I know that you want this too, so why pretend?" He took a step once again
toward her, and she drew back.
"Do not insist,
Khan," she said darkly.
"Or what --?"
He once again reached for her, this time in earnest, his hands closing
hard upon her shoulders. It was then she shrieked, her voice carrying
to the far end of the camp. There was the sound of running feet.
"Or I will have
to do something that will undermine your authority. Please keep your hands
off me." Saheris stepped away from her then, and stalked away.

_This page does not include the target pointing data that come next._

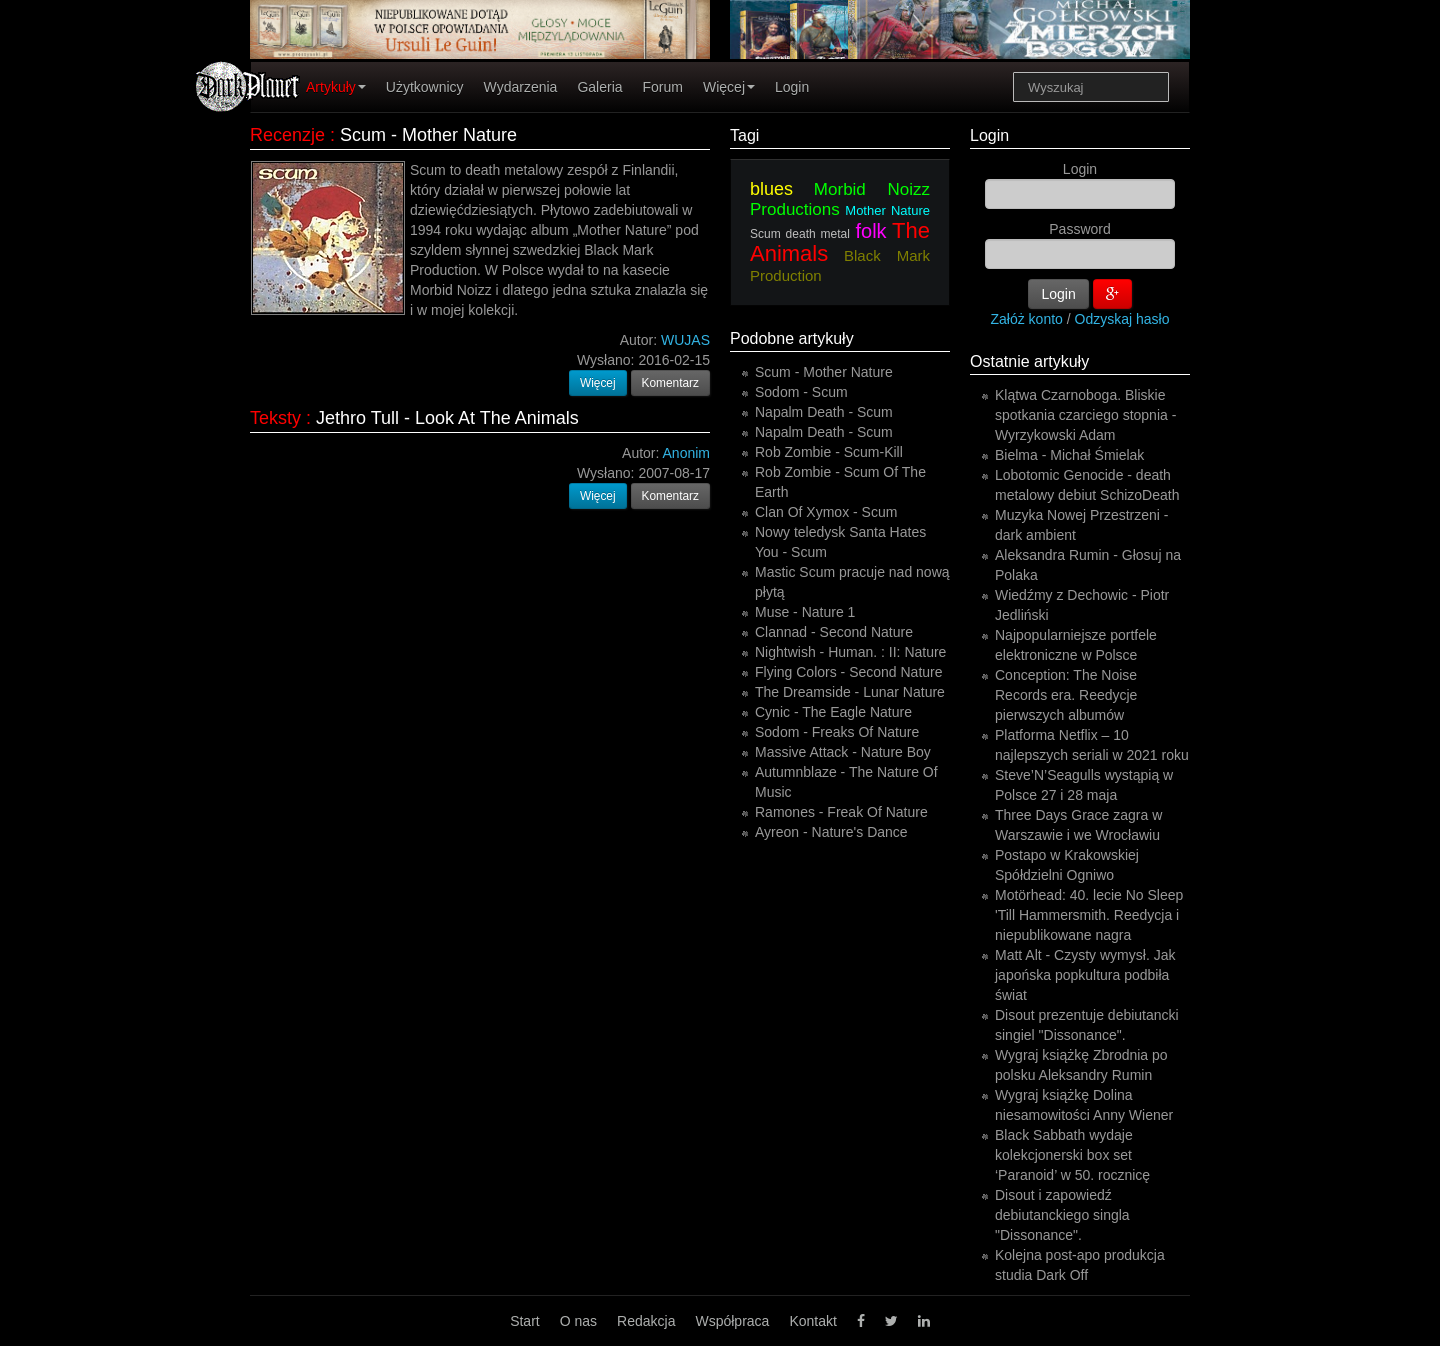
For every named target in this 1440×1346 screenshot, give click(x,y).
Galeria (599, 87)
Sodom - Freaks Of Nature (837, 732)
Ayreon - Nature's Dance (831, 832)
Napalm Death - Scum (824, 412)
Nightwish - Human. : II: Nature (850, 652)
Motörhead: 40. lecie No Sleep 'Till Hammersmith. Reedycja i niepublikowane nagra (1089, 915)
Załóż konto (1027, 319)
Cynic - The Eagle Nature (833, 712)
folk (870, 231)
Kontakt (812, 1321)
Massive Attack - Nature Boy (843, 752)
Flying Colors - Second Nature (849, 672)
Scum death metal (800, 234)
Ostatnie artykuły (1029, 361)
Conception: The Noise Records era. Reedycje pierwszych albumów (1066, 695)
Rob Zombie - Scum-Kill (829, 452)
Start (525, 1321)
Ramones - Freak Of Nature (841, 812)
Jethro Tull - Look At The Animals (447, 418)
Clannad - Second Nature (834, 632)
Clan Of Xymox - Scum (826, 512)
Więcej (729, 87)
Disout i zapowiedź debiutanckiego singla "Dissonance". (1062, 1215)
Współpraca (732, 1321)
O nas (578, 1321)
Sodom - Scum (801, 392)
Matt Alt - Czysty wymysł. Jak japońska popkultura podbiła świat (1085, 975)
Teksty (275, 418)
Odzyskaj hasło (1122, 319)
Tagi (744, 135)
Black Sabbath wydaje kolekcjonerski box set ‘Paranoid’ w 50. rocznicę (1072, 1155)
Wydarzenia (521, 87)
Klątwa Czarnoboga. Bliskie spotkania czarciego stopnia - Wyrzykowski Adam (1085, 415)
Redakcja (646, 1321)
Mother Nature (887, 210)
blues (771, 189)
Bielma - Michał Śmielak (1069, 455)
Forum (663, 87)
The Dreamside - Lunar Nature (850, 692)
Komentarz (671, 383)
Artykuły (336, 87)
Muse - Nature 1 (805, 612)
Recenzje (287, 135)
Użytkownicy (425, 87)
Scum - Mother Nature (428, 135)
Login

_______________________________________________________________
Atthis awoke from
a half-sitting position in the camp hospital. The sound of weak moans
had stirred her again to wakefulness. She had been dreaming, and in that
dream, she was in the bed of Saheris El Maduc. The dream had aroused her
deeply, and this stirred in her a deep feeling of confusion and shame.
What was her excuse?
That he was handsome? That she was taken in by the stories about his great
destiny and was intrigued? That she had fallen in love with him because
he had been her patient and she had saved him from grave illness and possibly
death? None of these explanations were either true or suitable. The fact
was that when he told her he wanted her, she wanted him. It was no more
complicated than that. And it was all she could do to resist the unconquerable
force of his will. It was inevitable, like the crash of a tide against
a cliff; and she yearned to feel the force of it against her. There was
no secret flame he had stoked in her, nor did he match some long-cherished
fantasy that she had to be taken as a spoil of war by some barbarian warrior.
She had always been serious and practical, and if her fantasies had run
anywhere, they had lingered very close by, with her dark-haired, quiet
friend Heklitis.
Though he had
never shown any interest in her then - or since, and did not even appear
to acknowlege her femininity... perhaps that was what drew her to him.
A complete indifference that frustrated her.